### What needs to be done
Where does the word "computer" show up in the records? Copy every line that holds it.

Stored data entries
------------------------------------------------------------

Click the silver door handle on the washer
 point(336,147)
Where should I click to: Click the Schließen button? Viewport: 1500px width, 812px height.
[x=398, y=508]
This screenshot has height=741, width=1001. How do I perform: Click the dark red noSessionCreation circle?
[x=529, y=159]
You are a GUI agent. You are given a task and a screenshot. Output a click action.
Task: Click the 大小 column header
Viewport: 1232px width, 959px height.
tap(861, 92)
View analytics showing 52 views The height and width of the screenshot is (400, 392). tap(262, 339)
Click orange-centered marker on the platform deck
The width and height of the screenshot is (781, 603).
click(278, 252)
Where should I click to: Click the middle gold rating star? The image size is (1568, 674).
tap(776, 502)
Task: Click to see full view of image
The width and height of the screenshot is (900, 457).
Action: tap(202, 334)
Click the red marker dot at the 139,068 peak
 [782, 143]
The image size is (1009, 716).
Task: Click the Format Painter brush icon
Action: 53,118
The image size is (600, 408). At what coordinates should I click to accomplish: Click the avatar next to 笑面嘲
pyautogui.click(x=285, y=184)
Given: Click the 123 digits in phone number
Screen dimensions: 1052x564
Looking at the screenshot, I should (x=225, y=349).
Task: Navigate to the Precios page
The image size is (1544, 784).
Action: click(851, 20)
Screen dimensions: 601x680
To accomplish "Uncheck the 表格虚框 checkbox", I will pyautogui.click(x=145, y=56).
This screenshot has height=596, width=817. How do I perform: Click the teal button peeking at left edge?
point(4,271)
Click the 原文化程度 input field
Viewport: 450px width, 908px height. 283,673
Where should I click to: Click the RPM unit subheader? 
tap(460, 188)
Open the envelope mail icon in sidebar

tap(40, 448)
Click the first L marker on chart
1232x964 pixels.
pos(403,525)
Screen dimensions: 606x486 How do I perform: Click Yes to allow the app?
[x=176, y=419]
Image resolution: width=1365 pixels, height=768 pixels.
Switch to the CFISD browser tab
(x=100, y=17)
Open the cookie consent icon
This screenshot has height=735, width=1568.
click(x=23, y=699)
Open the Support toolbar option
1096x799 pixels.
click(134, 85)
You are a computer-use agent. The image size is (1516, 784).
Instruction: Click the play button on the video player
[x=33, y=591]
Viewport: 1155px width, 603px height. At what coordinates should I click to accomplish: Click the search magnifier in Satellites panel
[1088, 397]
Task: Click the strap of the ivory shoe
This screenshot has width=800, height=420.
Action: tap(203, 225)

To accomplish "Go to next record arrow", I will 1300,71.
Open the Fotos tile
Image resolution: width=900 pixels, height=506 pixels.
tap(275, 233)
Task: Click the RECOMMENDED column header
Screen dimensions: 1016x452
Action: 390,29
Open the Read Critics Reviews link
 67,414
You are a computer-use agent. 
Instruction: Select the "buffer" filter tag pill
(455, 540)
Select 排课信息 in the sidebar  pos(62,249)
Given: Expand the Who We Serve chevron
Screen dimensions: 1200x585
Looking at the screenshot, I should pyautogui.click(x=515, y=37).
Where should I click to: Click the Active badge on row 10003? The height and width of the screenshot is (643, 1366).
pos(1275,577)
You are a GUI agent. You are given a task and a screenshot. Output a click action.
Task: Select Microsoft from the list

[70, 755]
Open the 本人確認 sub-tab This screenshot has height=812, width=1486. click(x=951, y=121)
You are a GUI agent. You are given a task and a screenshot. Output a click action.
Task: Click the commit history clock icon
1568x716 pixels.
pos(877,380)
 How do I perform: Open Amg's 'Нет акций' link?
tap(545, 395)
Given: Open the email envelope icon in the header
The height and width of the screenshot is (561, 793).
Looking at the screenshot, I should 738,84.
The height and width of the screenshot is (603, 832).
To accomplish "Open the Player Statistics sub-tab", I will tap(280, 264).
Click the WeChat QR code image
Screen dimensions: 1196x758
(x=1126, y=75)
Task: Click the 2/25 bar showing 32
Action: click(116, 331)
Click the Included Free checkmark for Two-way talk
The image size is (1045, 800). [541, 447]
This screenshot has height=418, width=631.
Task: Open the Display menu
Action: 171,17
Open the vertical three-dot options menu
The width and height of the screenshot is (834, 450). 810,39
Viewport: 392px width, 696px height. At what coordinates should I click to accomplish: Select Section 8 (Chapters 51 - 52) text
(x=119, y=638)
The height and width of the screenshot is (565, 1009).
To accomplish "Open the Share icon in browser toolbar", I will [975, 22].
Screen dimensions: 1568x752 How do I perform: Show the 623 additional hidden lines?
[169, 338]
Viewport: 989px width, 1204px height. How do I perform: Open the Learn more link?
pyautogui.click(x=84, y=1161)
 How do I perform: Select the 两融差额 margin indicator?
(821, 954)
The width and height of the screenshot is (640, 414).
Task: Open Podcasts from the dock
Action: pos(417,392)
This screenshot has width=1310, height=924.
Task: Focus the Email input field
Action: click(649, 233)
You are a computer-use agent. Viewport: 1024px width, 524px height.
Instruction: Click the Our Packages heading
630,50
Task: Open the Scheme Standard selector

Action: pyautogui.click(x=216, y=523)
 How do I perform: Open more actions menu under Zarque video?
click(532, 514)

------------------------------------------------------------

### Task output
You are a computer-use agent. The image size is (1516, 784).
You are a computer-use agent. 
You are a computer-use agent. Viewport: 1024px width, 524px height.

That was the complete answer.